- **Task inputs**
^^^^^^^^^^^^^^^^

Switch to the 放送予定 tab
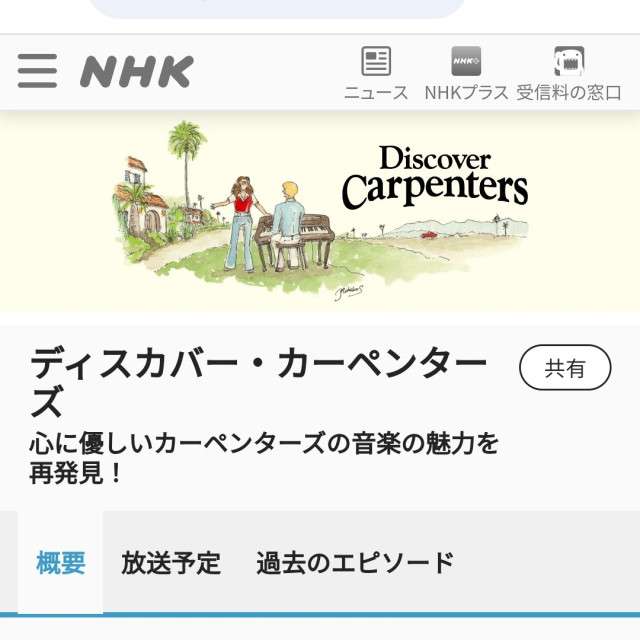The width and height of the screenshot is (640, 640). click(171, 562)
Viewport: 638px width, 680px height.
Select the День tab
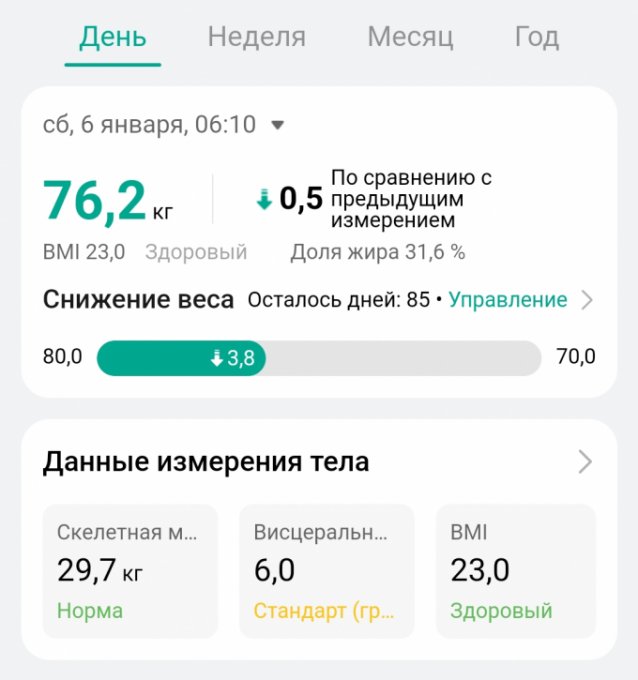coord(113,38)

^^^^^^^^^^^^^^^^

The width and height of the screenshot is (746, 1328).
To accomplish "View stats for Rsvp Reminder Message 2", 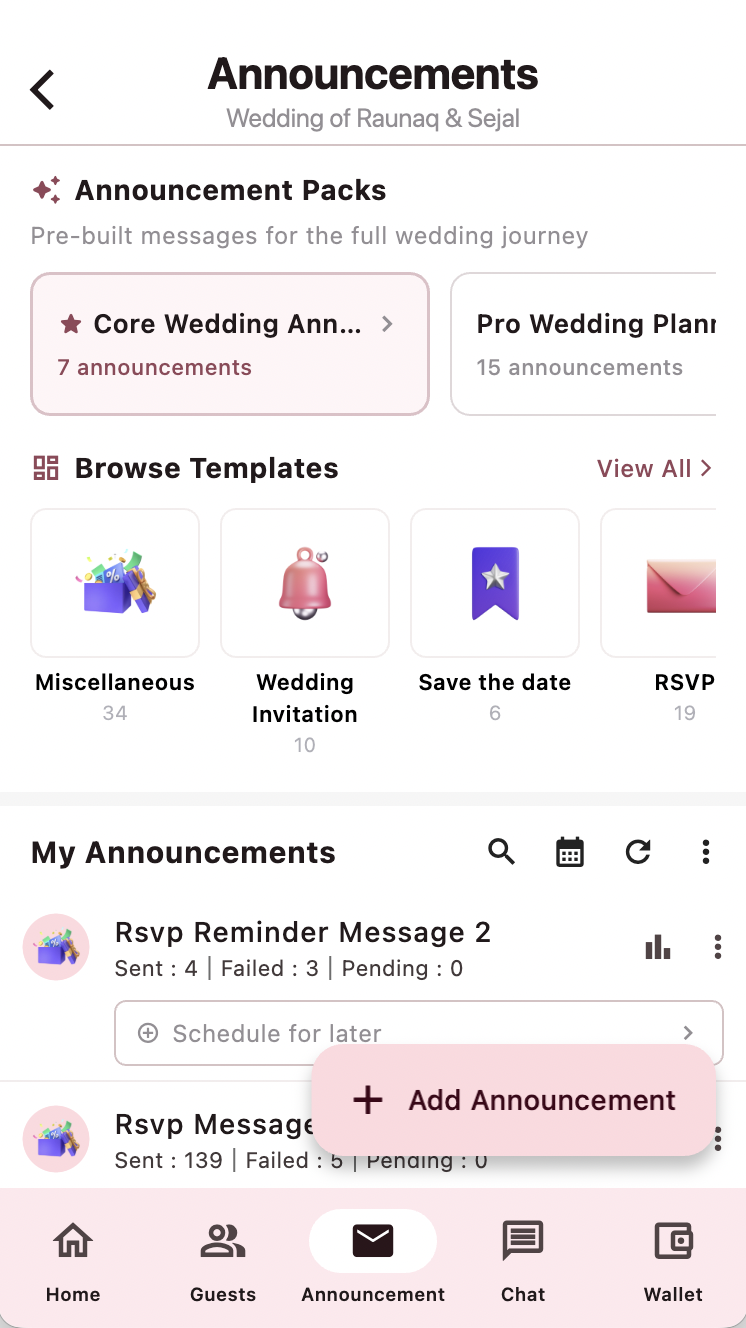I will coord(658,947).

^^^^^^^^^^^^^^^^

- **Exercise aim**
Format the part that opens with the line containing "Switch to the 放送予定 tab" and closes with the line containing "coord(113,38)" as a numbered list, skipping any blank lines. Leave the pictures out.

- **Answer below**
1. Switch to the 放送予定 tab
2. The width and height of the screenshot is (640, 640). click(171, 562)
3. Viewport: 638px width, 680px height.
4. Select the День tab
5. coord(113,38)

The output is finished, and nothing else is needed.